Collected data entries
[Start of Attachment]
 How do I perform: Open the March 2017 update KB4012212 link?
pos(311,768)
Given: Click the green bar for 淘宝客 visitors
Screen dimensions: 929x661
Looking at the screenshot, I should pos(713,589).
[End of Attachment]
* _WORK REQUEST_
Give every entry again in full, precisely as written above.

* _RESPONSE AREA_
 How do I perform: Open the March 2017 update KB4012212 link?
pos(311,768)
Given: Click the green bar for 淘宝客 visitors
Screen dimensions: 929x661
Looking at the screenshot, I should pos(713,589).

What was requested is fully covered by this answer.